The above hypothesis is supported by several lines of evidence. Post-genomic approaches show that A. phagocytophilum actively modulates gene expression in ticks [62, 63]. Recently, the P11 salivary protein was shown to be required for A. phagocytophilum migration from hemocytes to the salivary glands in ticks . Another salivary gland protein named SALP16 was deemed important for A. phagocytophilum survival within the tick vector . A. phagocytophilum alters the monomeric/filamentous (G/F) actin ratio leading to the translocation of phosphorylated/G-actin to the nucleus . This event affects salp16 gene transcription in association with the RNA polymerase II (RNAPII) and the TATA-binding protein. Fikrig and colleagues have also demonstrated that A. phagocytophilum appears to increase the ability of I. scapularis to survive in cold temperatures by up-regulating an antifreeze glycoprotein  and α1, 3- fucosyltransferases, which are important for pathogen colonization . On the other hand, the Janus kinase (JAK)-signaling transducer activator of transcription (STAT) pathway seems to be important for the restriction of A. phagocytophilum infection in ticks. Clearly, further studies are necessary to determine the contribution of salivary proteins to A. phagocytophilum pathogenesis and immunity.
Elucidating the underlying effect of tick saliva in vivo should be considered a high-priority in tick research. Several experiments show that findings obtained in vitro may sometimes differ from those occurring in vivo, and mRNA and protein levels do not necessarily correlate well . In vivo characterization of tick salivary proteins, however, is not a trivial task. The presence of multiple paralogues in the I. scapularis genome  make the use of siRNA or dsRNA technology challenging because of known off-target effects . Another technical limitation is the lack of strategies to introduce and/or delete genes in ticks. Thereby, we were unable to generate knock-out, knock-in or transgenic I. scapularis.

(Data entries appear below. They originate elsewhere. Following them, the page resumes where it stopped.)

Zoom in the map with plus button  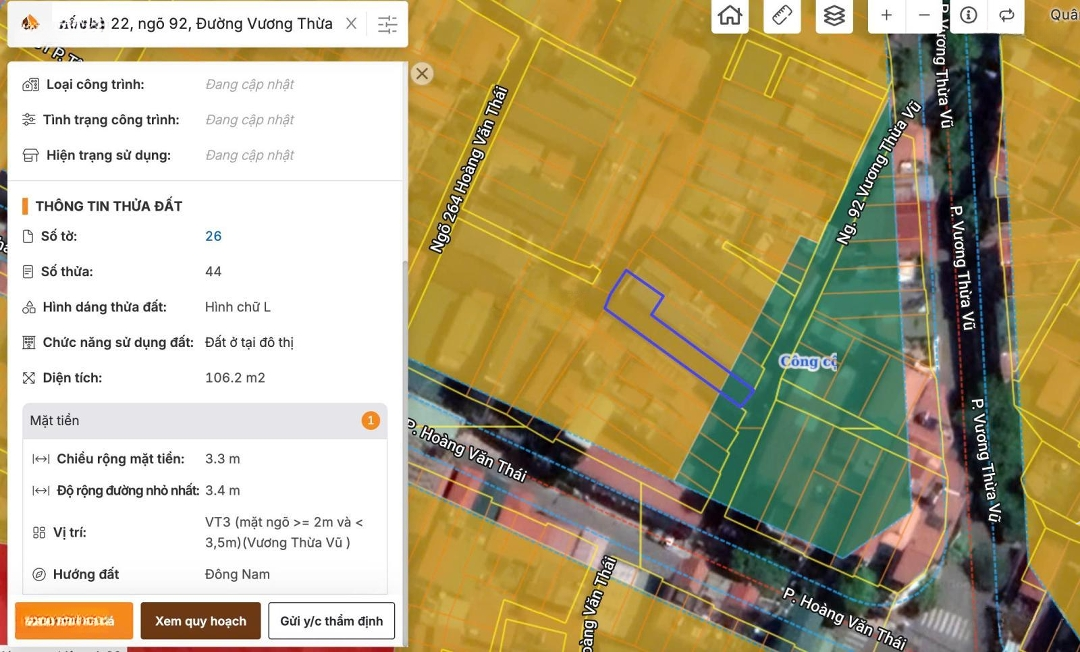[886, 15]
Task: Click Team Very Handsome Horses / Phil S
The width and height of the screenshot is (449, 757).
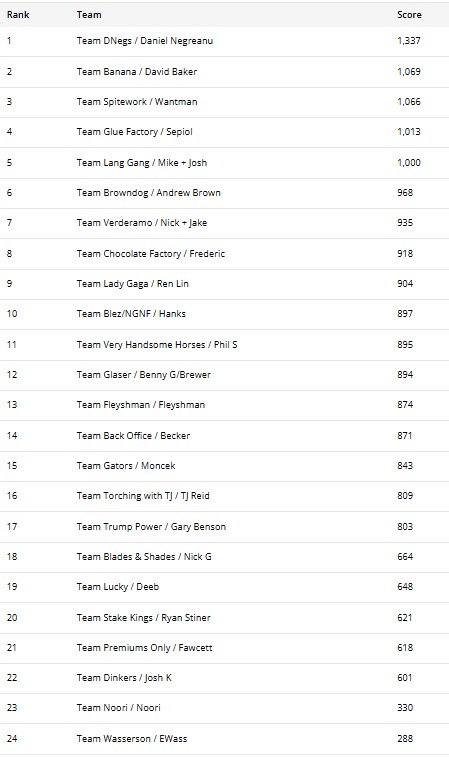Action: tap(157, 345)
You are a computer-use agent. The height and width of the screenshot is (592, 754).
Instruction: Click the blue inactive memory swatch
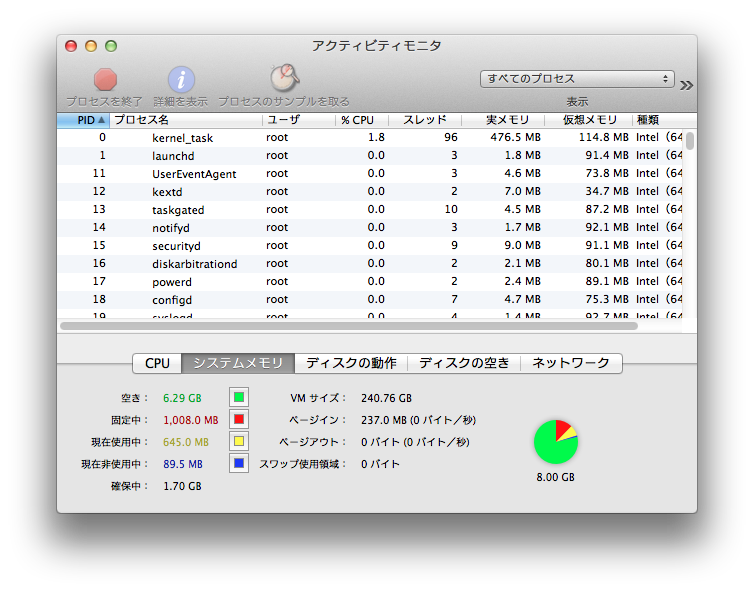click(239, 463)
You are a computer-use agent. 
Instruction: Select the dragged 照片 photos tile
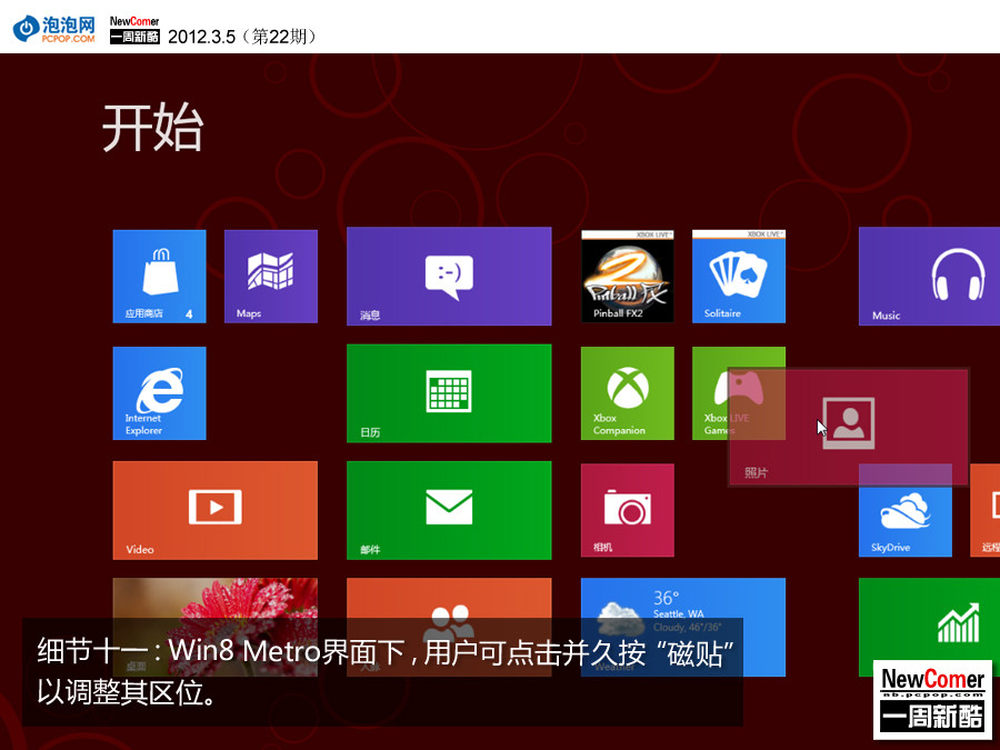point(848,427)
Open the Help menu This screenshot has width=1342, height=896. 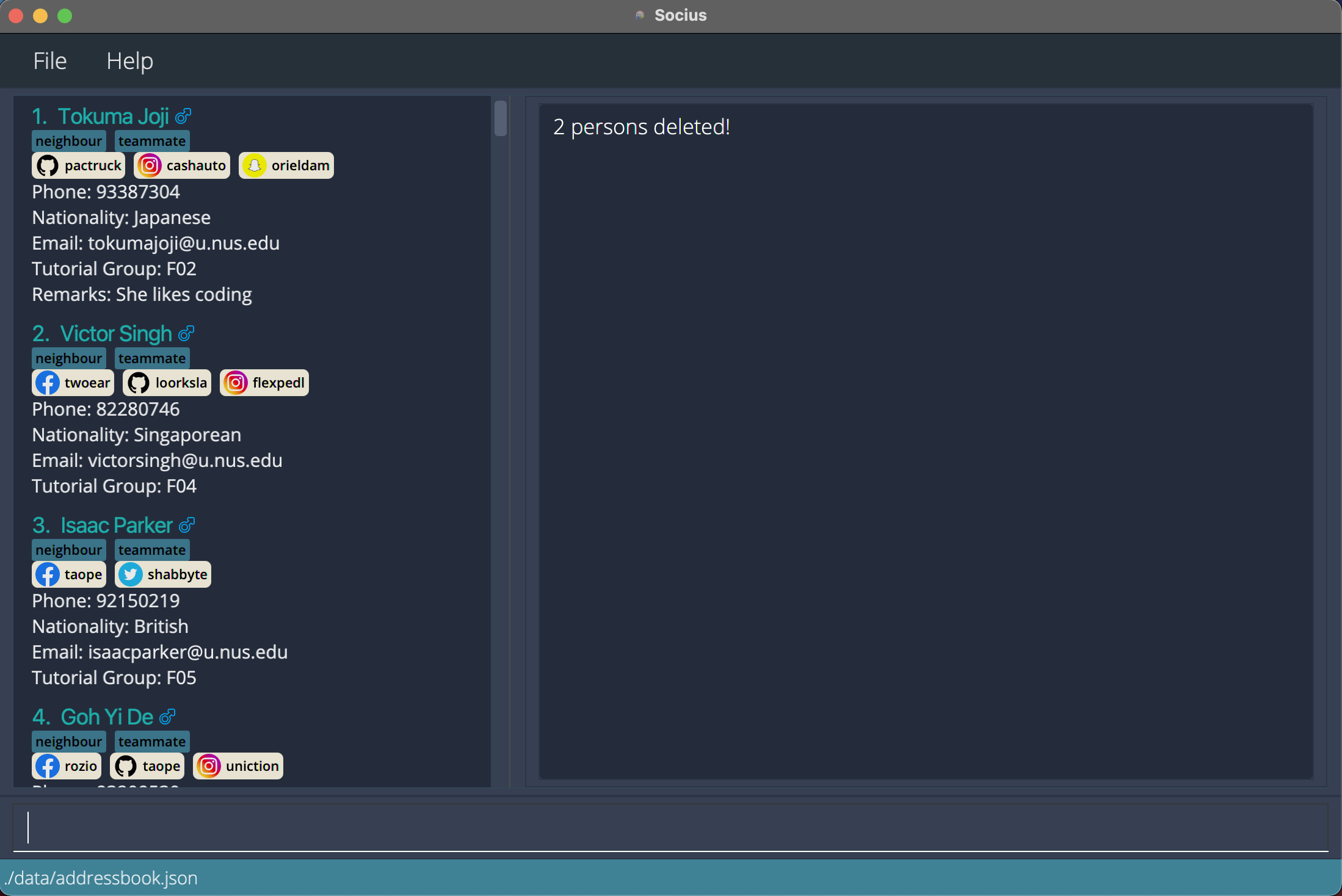(x=130, y=60)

The development of this technology would enable researchers to characterize tick salivary proteins and clarify underlying events at the vector-pathogen-host interface. Despite all these technical restrictions, we posit that I. scapularis saliva may inhibit cytokine secretion during rickettsial transmission. We look forward with reasonable confidence that our findings may be used as a prelude for future in-vivo experimentation.